Metin bölümü:
□ □ □ □ □ □ □
Korona kapıdan giremiyor, ya patriyarka
Kadınların çoğunlukla en yakınları olan erkekler tarafından evde şiddet gördüğünü ve evde öldürüldüğünü biliyoruz. Bu salgın döneminde birçok kadın örgütünün açıkladığı verilere göre karantinayla birlikte erkek şiddeti artıyor. Kadına yönelik şiddet ve cinayetler münferit olaylar olmadığı gibi, bunlarla mücadele de bireysel bir sorun değildir. Sistematik olarak devam eden bu şiddet döngüsü her yönüyle politik bir meseledir ve bu nedenle politik tedbirler alınmalıdır. Pandemi öncesi ülkemizde bu konuda zaaflar zaten yeterince büyükken ve bizler bunun için yıllardır mücadele ederken şimdi bu koşullarda, şiddet gören kadınların tümden görünmez olacağına ilişkin kaygılarımız oldukça yüksek. Bu nedenle devletten önlem ve tedbir konusunda beklentilerimiz de giderek artıyor.
□ □ □ □ □ □ □
Satır kümesi:

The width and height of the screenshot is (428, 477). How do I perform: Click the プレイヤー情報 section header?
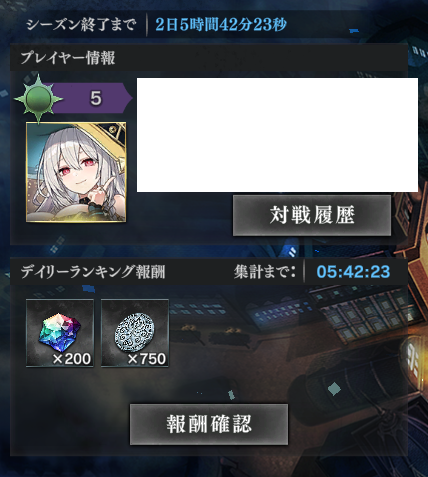click(x=209, y=57)
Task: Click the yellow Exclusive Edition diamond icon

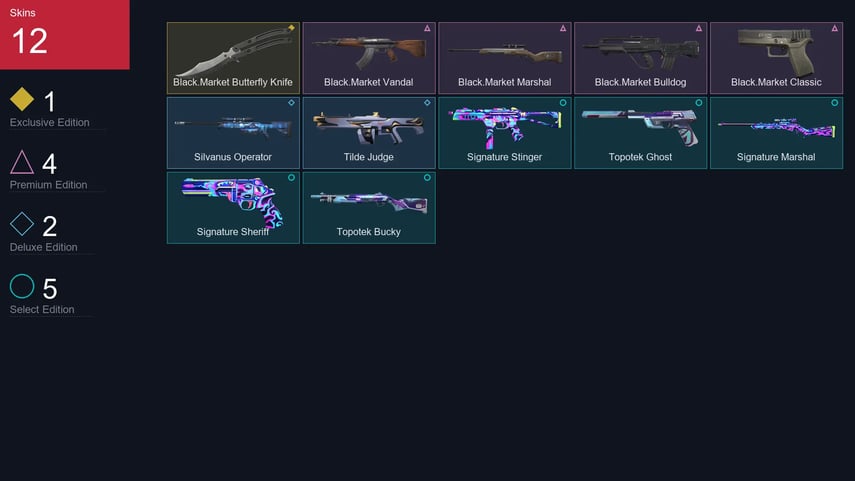Action: click(22, 99)
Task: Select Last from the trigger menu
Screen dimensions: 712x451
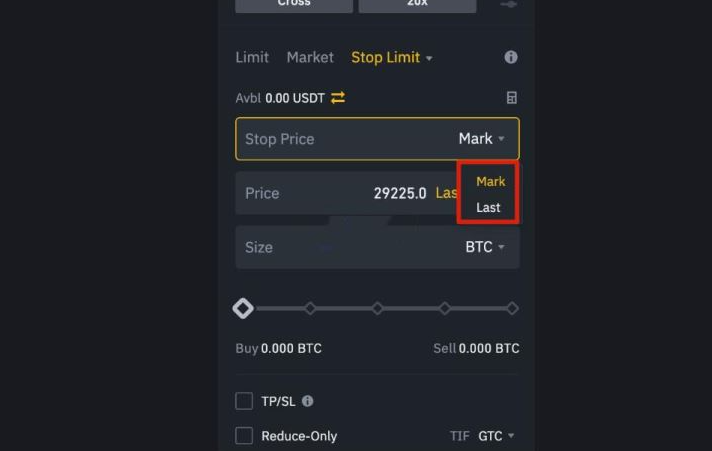Action: 488,208
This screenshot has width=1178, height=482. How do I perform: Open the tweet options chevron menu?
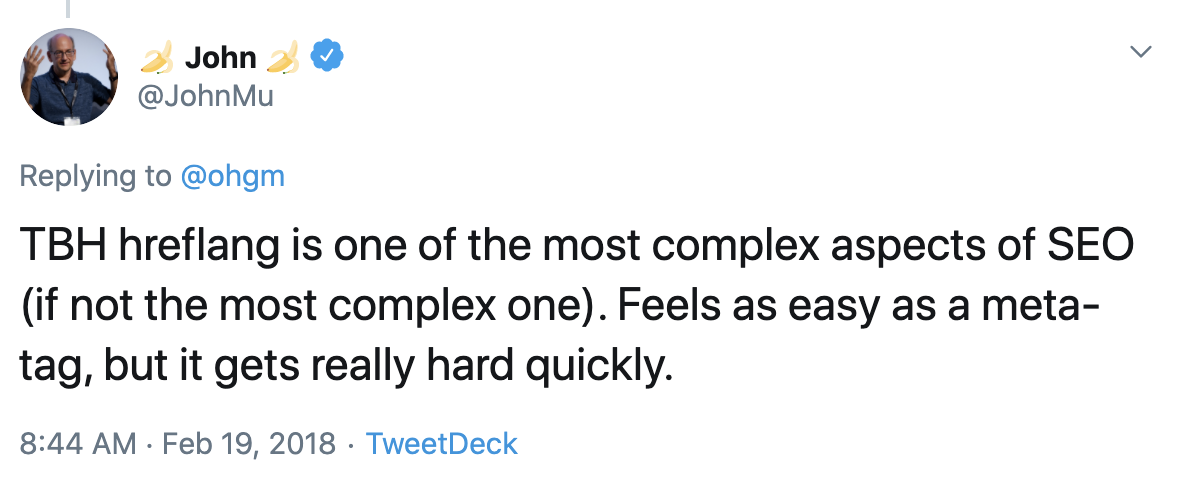pos(1140,50)
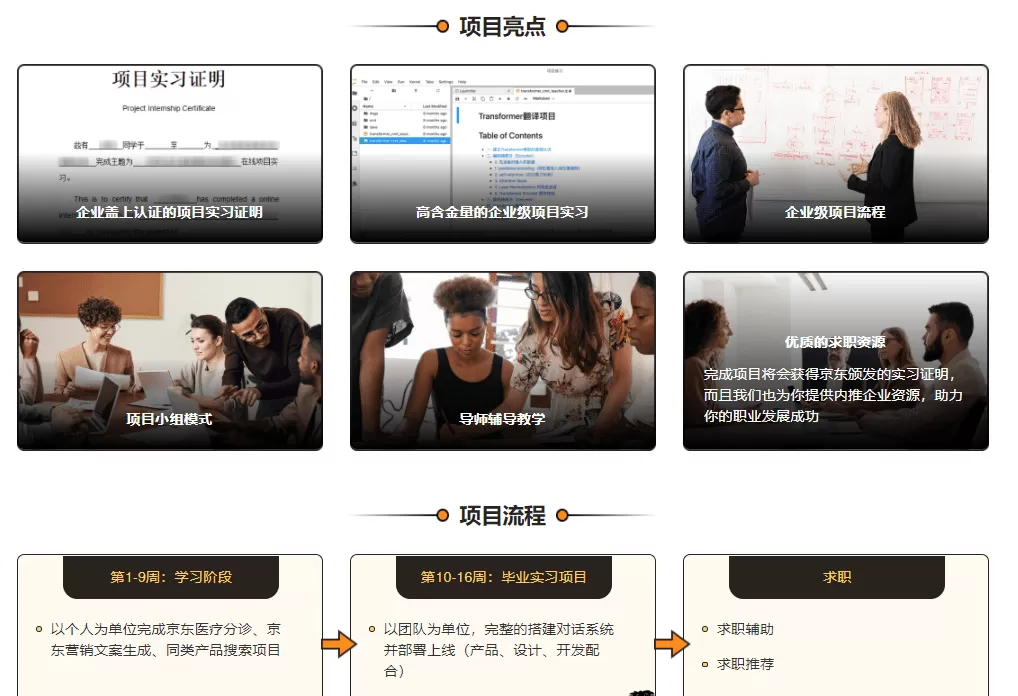Click the upload files icon in the file browser
The height and width of the screenshot is (696, 1018).
click(x=415, y=90)
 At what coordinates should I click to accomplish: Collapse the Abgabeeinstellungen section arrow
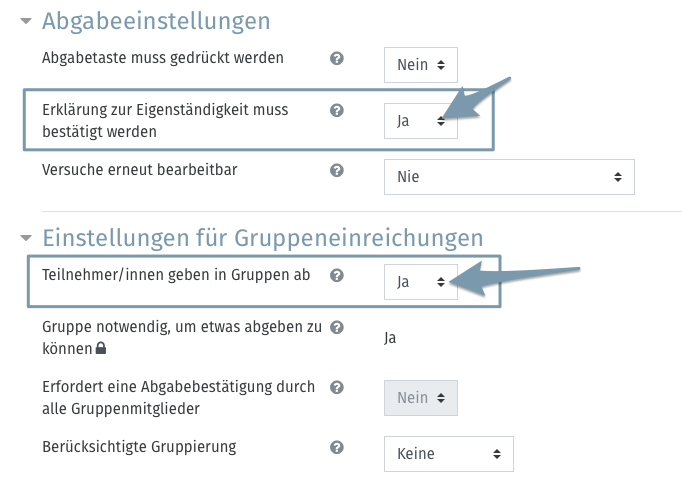(x=26, y=20)
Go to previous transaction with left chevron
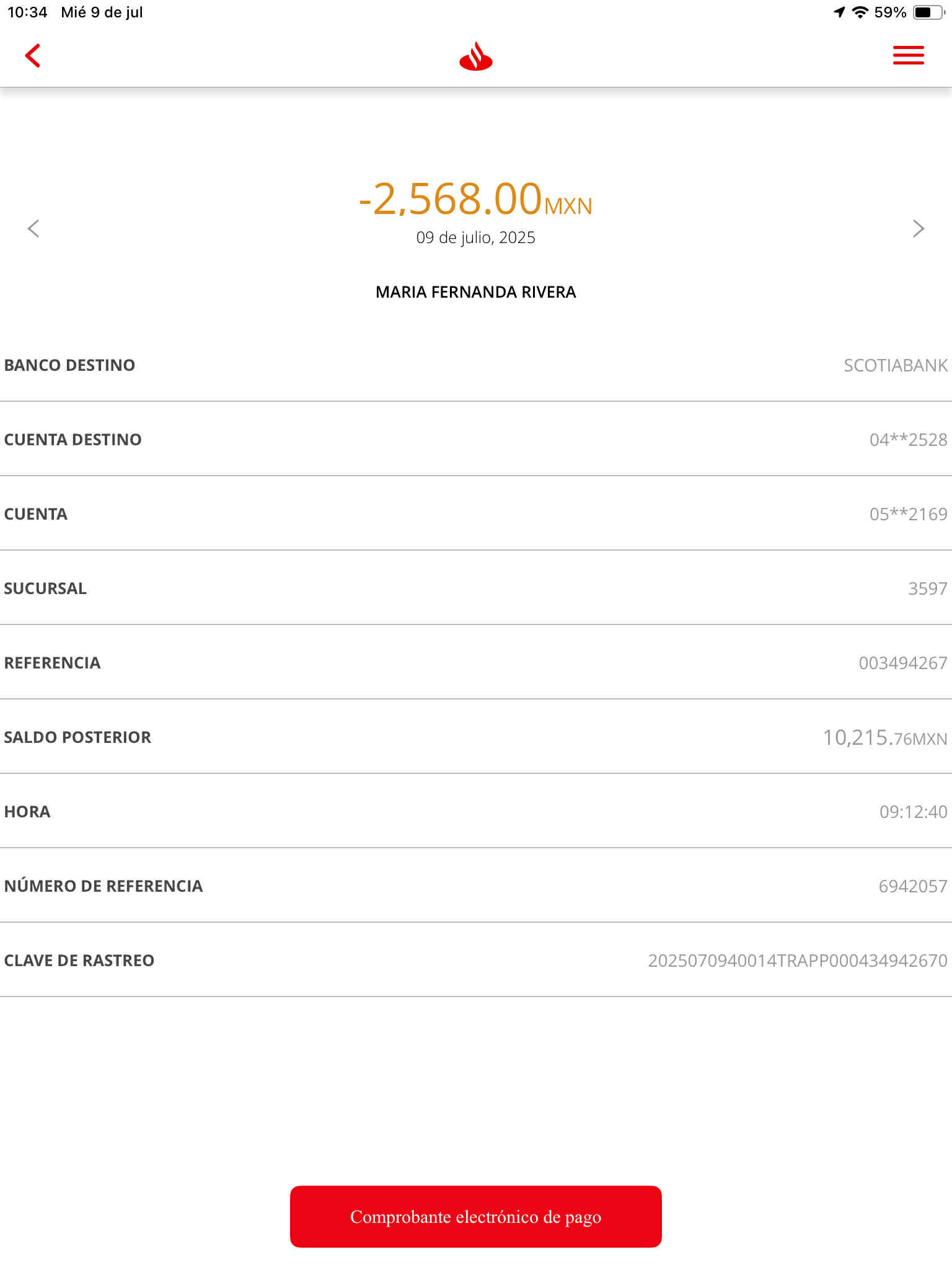 click(x=33, y=228)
□ □ □ □ □ □ □
Yapılacak iş:
Salgında kadına yönelik şiddeti ele alan metne göre, birçok kadın örgütünün açıkladığı verilerde karantinayla birlikte ne artıyor? Satırlar başka bir kaynaktan alınmıştır.

Yanıt bölümü:
Karantinayla birlikte erkek şiddeti artıyor.